## YOUR GOAL:
Reproduce every entry below word for word, without changing anything.

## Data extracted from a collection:
★ ★ ★ ★ ★

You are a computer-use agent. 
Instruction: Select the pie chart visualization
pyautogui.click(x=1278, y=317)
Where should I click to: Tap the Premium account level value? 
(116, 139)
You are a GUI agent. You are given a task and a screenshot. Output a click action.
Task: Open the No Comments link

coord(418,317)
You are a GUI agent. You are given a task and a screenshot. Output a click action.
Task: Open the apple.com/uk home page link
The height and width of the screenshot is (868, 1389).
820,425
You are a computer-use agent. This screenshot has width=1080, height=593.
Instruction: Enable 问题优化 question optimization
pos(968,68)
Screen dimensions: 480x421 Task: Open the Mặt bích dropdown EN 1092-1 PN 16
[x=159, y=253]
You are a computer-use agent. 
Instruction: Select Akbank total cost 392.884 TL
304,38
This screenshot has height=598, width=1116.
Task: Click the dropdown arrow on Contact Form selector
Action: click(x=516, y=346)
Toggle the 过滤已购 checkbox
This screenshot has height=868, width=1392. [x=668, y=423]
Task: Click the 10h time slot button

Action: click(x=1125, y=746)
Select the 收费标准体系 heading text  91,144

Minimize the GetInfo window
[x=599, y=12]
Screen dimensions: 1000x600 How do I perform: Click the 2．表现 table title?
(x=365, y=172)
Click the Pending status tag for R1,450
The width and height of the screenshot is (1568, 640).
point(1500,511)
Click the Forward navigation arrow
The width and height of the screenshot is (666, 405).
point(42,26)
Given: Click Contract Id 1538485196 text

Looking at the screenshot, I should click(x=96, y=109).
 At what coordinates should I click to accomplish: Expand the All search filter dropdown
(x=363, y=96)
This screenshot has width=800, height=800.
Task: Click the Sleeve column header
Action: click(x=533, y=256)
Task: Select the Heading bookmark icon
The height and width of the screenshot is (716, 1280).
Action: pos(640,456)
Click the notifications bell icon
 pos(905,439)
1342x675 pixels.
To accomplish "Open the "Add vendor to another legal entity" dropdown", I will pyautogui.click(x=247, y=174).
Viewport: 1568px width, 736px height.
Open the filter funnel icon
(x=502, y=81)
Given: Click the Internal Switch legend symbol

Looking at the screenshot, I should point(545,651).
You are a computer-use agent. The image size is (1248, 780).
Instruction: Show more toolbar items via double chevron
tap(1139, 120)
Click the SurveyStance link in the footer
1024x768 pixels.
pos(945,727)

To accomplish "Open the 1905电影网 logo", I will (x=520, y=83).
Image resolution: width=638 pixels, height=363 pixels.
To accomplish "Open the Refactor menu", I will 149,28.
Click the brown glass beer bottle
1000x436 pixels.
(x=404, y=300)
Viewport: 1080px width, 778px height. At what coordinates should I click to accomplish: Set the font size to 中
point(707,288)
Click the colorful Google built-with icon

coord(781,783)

★ ★ ★ ★ ★

## TASK RESPONSE:
You are a computer-use agent. 
Instruction: Select the pie chart visualization
pyautogui.click(x=1278, y=317)
Where should I click to: Tap the Premium account level value? 
(116, 139)
You are a GUI agent. You are given a task and a screenshot. Output a click action.
Task: Open the No Comments link

coord(418,317)
You are a GUI agent. You are given a task and a screenshot. Output a click action.
Task: Open the apple.com/uk home page link
The height and width of the screenshot is (868, 1389).
820,425
You are a computer-use agent. This screenshot has width=1080, height=593.
Instruction: Enable 问题优化 question optimization
pos(968,68)
Screen dimensions: 480x421 Task: Open the Mặt bích dropdown EN 1092-1 PN 16
[x=159, y=253]
You are a computer-use agent. 
Instruction: Select Akbank total cost 392.884 TL
304,38
This screenshot has height=598, width=1116.
Task: Click the dropdown arrow on Contact Form selector
Action: click(x=516, y=346)
Toggle the 过滤已购 checkbox
This screenshot has height=868, width=1392. [x=668, y=423]
Task: Click the 10h time slot button

Action: click(x=1125, y=746)
Select the 收费标准体系 heading text  91,144

Minimize the GetInfo window
[x=599, y=12]
Screen dimensions: 1000x600 How do I perform: Click the 2．表现 table title?
(x=365, y=172)
Click the Pending status tag for R1,450
The width and height of the screenshot is (1568, 640).
point(1500,511)
Click the Forward navigation arrow
The width and height of the screenshot is (666, 405).
point(42,26)
Given: Click Contract Id 1538485196 text

Looking at the screenshot, I should click(x=96, y=109).
 At what coordinates should I click to accomplish: Expand the All search filter dropdown
(x=363, y=96)
This screenshot has width=800, height=800.
Task: Click the Sleeve column header
Action: click(x=533, y=256)
Task: Select the Heading bookmark icon
The height and width of the screenshot is (716, 1280).
Action: pos(640,456)
Click the notifications bell icon
 pos(905,439)
1342x675 pixels.
To accomplish "Open the "Add vendor to another legal entity" dropdown", I will pyautogui.click(x=247, y=174).
Viewport: 1568px width, 736px height.
Open the filter funnel icon
(x=502, y=81)
Given: Click the Internal Switch legend symbol

Looking at the screenshot, I should point(545,651).
You are a computer-use agent. The image size is (1248, 780).
Instruction: Show more toolbar items via double chevron
tap(1139, 120)
Click the SurveyStance link in the footer
1024x768 pixels.
pos(945,727)

To accomplish "Open the 1905电影网 logo", I will (x=520, y=83).
Image resolution: width=638 pixels, height=363 pixels.
To accomplish "Open the Refactor menu", I will 149,28.
Click the brown glass beer bottle
1000x436 pixels.
(x=404, y=300)
Viewport: 1080px width, 778px height. At what coordinates should I click to accomplish: Set the font size to 中
point(707,288)
Click the colorful Google built-with icon

coord(781,783)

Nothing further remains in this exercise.